Clássicos se tornam clássicos porquanto atemporais. Figuras, obras, discursos, momentos. Montesquieu, por exemplo, em idos da metade do século XVIII, o famoso “Do Espírito das Leis”, onde elaborou conceitos sobre formas de governo e exercícios da autoridade política. Essa obra, dentre tantas outras ideias, trouxe uma que casa perfeitamente com a temática da coluna de hoje, qual seja a seguinte: quem tem poder tende a dele abusar. Isto é – e mais especificamente: “Todo Homem que tem poder é tentado a abusar dele. É preciso que, pela disposição das coisas, o poder freie o poder”. Se o texto do pensador francês é atemporal, a verdade é que a sua advertência também o é. Onde houver poder em exercício, o abuso será um perigo, ontem, hoje, amanhã e sempre.

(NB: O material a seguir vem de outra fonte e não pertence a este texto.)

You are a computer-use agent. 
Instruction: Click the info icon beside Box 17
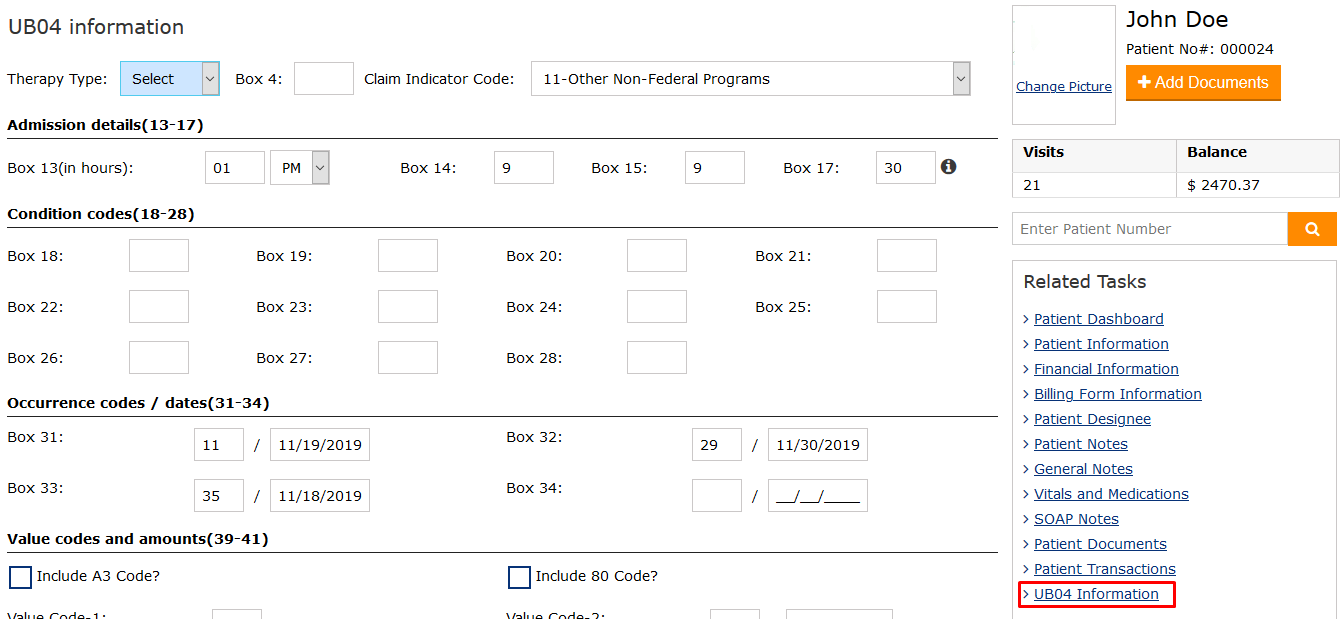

Antes de prosseguir, um alerta oportuno desejo registrar: Freyre de Andrade escreveu, em um livro sobre a vida de D. João de Castro, que os prólogos são um antecipado remédio aos achaques dos textos, porque andam de companhia com as desculpas. Não, não aqui, ou por ora. Não quero pedir perdão por nada. Tampouco licença. Assim escreveu Paulo Brossard de Souza Pinto em outro clássico, a sua obra “O Impeachment”, de 1964 (1ª tiragem) – tenho um exemplar da 2ª tiragem comigo, de 1965.

“Com tudo bem sabemos, que a todos não podemos aprazer; se em tudo não aprouvermos, ao menos será em dar matéria a alguns de poderem emendar, e murmurar, […] a huns pera louvarem o bem dito, e outras pera terem que dizer do mal feito”, disse João de Barros em português europeu e de época.

Tenho acompanhado com certa atenção, e não é de hoje, a evolução dos debates e embates –estes em maior medida do que aqueles – acerca da temática da desinformação no Brasil. E daí adiante poderíamos lidar com algumas questões, sempre com uma luva de feição jurídica: o chamado “Inquérito das fake news”, a postura do TSE nas eleições de 2022 – e de 2018 mesmo, o intitulado “PL das fake news” e os acontecimentos recentes a denotar uma contenda entre o proprietário do X e algumas autoridades públicas brasileiras. Tudo junto e misturado? Sim e não. O tema até é aproximado ou o mesmo, se quisermos. Mas as atuações e as críticas não necessariamente.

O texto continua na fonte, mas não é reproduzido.